Subsidiairement et au fond, Me [E] conteste la décision du bâtonnier faisant valoir, sur la demande de restitution des prélèvements effectués, que la convention du 26'septembre 2020 n'indique nullement que sa rémunération sera plafonnée à la somme de 23'000'euros et qu'il résulte d'une délibération du 30'juin 2020 que celle-ci a été fixée pour l'année 2020 à la somme de 70'000'euros notamment en raison de l'absence de collaborateur, somme qui n'a pas été dépassée, puisque sa rémunération s'est élevée à celle de 45'539'euros, et que la société était en mesure de régler, le seul engagement pris portant sur l'existence d'un compte courant créditeur de 7'265'euros au jour de la cession ce qui a été respecté (+ 24'775'euros).

Sur la demande présentée au titre de l'affectation des résultats, il rappelle que la société n'est pas recevable à solliciter les dividendes revenant à l'actionnaire. Il observe qu'il ressort du bilan qu'il a perçu une rémunération de 45'539'euros alors qu'il pouvait prétendre à la somme de 70'000'euros et qu'il est normal que le fruit de son travail lui revienne ce que la cession de la part sociale du 5 octobre 2020 a prévu': «'le cessionnaire aura droit aux dividendes mis en payement pendant les exercices ultérieurs à celui clos au 31 décembre 2020'».

Concernant les charges indues, il s'oppose à la demande arguant de ce que le montant de sa rémunération est inférieur au plafond. Il ajoute que l'équilibre de la convention a été respecté.

Il fait enfin valoir que le seuil de déclenchement de la garantie de passif n'a pas été atteint.

Aux termes de ses dernières écritures (14 janvier 2025) développées lors de l'audience, la Selarl [D] [H] demande à la cour de':

- confirmer la sentence arbitrale du bâtonnier de l'ordre des avocats du barreau de Quimper en date du 28 juin 2024 sur :

' la recevabilité de ses prétentions,

' la compétente du bâtonnier pour statuer sur toutes ses demandes,

' la condamnation de Me [E] à payer les sommes de :

- 22'539'euros sur la rémunération qui s'est attribuée à tort,

- 16'282,15'euros qu'il a perçus à tort et qu'il s'était engagé à rembourser,

- 504 euros pour le plan épargne entreprise,

- 4'649,70'euros pour les locations immobilières,

- 2'139,48'euros pour les factures de ménage,

- l2'219,78'euros pour les charges personnelles de Me [E],

- 1'000'euros pour l'assurance responsabilité civile,

- infirmer la sentence arbitrale du bâtonnier qui l'a déboutée sur les chefs de son dispositif suivants les factures d'électricité, les charges locatives, les taxes foncières et les fournitures administratives.
------------------------------------
Pouvez-vous mettre à jour tout le passage de l'extrait allant de « Concernant les charges » jusqu'à « a été respecté. », en y remplaçant « plafond » par « montant maximal » ?

DONNÉES FOURNIES:
------------------------------------
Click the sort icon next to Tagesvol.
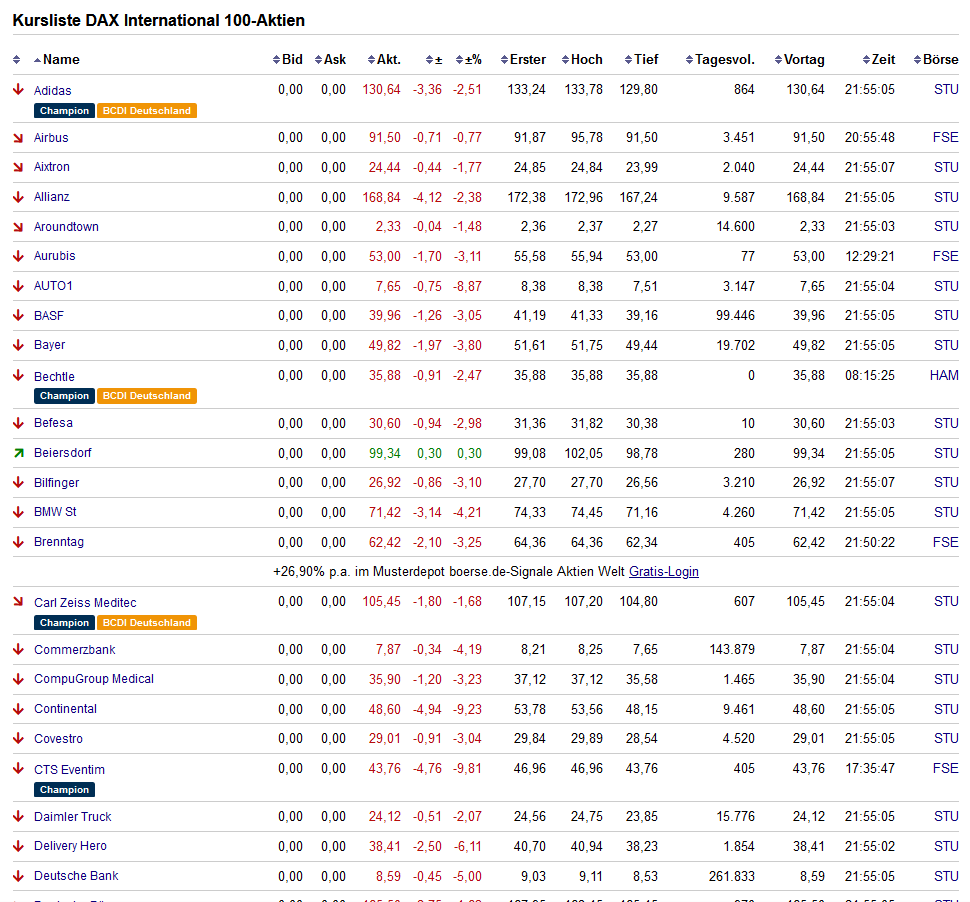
------------------------------------
RÉPONSE FINALE:
Concernant les charges indues, il s'oppose à la demande arguant de ce que le montant de sa rémunération est inférieur au montant maximal. Il ajoute que l'équilibre de la convention a été respecté.